Powell is set to give his second day of congressional testimony later on Thursday.

Baird's Spencer said there has been so much damage to stock markets that they had largely discounted a recession already.

"If you look at the data, I think at worst what you are looking at is, maybe, a mild recession. I believe the markets are in a bottoming process, and maybe you've only got another 5 per cent downside."

Stocks in Asia were mixed, with South Korea down 1.2 per cent while China's blue chips rose 1.7 per cent, and Japan's Nikkei was flat.

Chinese tech shares in Hong Kong staged a strong rebound, rising 2.8 per cent, after Chinese President Xi Jinping chaired a top-level meeting that approved a plan for further development of large payment firms and the fintech sector.

US stocks rallied on Wednesday after Powell's remarks, which some analysts said did not break any new ground, before giving up gains. The Dow Jones Industrial Average fell 0.15 per cent, the S&P 500 lost 0.13 per cent, and the Nasdaq Composite dropped 0.15 per cent.

Concerns about the demand outlook have sapped commodity prices, with oil tumbling on Thursday to the lowest in more than a month. Brent crude was down 1.7 per cent at $109.83 a barrel and US crude declined 2 per cent to $104.10 a barrel.
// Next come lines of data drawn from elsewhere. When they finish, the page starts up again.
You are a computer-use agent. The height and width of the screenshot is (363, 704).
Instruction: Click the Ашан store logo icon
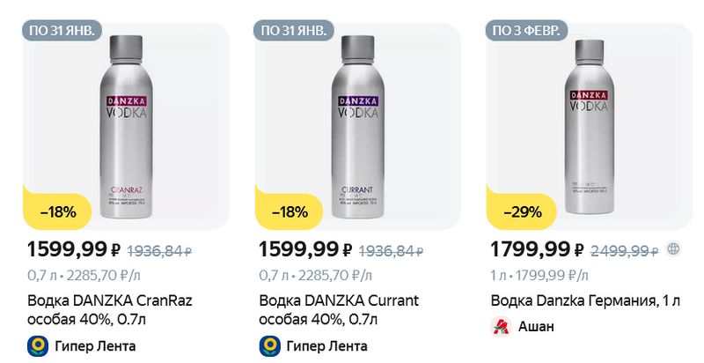pos(501,327)
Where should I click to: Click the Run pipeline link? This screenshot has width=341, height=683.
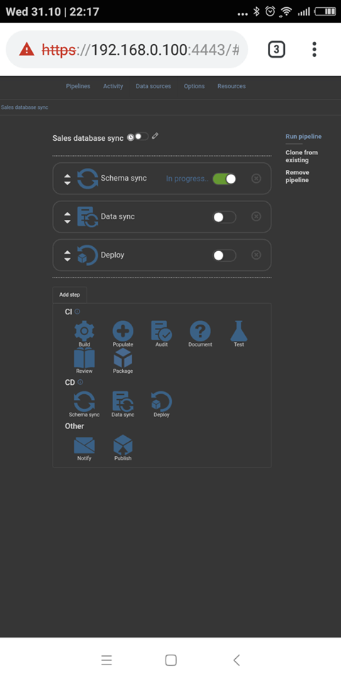pos(303,137)
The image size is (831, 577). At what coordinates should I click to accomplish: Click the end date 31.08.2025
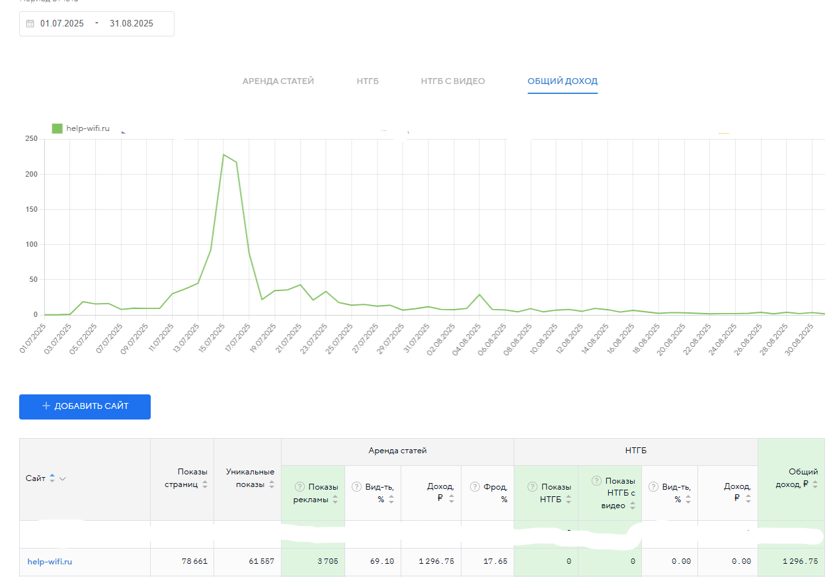coord(132,23)
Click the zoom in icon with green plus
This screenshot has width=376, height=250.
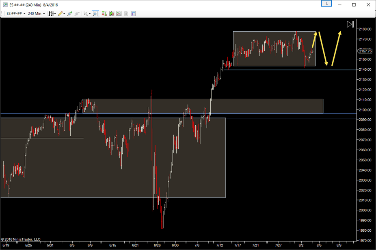coord(70,13)
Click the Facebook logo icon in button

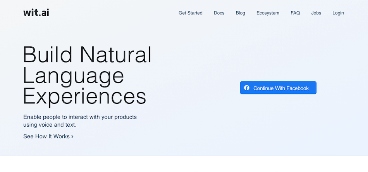pos(247,88)
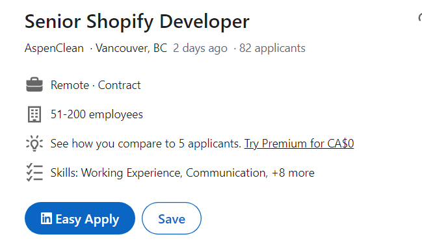Click the 2 days ago posting date
The height and width of the screenshot is (241, 422).
click(200, 49)
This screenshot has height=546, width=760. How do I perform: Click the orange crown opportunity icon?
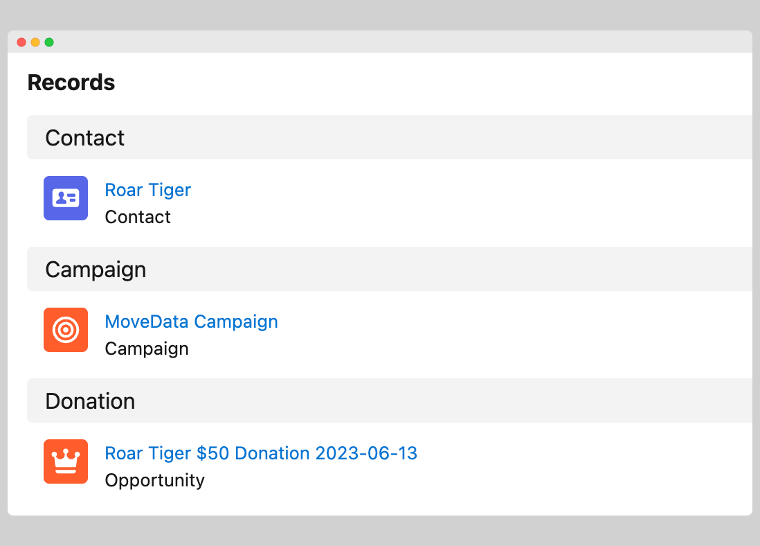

Iron ore was already at six-month lows, having lost more than 20 per cent in recent weeks, while copper struck a 15-month trough overnight.

The yield on benchmark 10-year Treasury notes was down slightly, at 3.0926 per cent. The two-year yield, which rises with traders' expectations of higher Fed fund rates, eased to 3.00 per cent, compared with a US close of 3.056 per cent.

In foreign exchange markets, the dollar rose 0.365 per centagainst a basket of major currencies. The index was up more than 8 per cent this year, reflecting the broad risk-off sentiment and the dollar's Fed-driven yield advantage.

Gold was slightly lower, with spot prices traded at $1,837 per ounce, little changed on the day.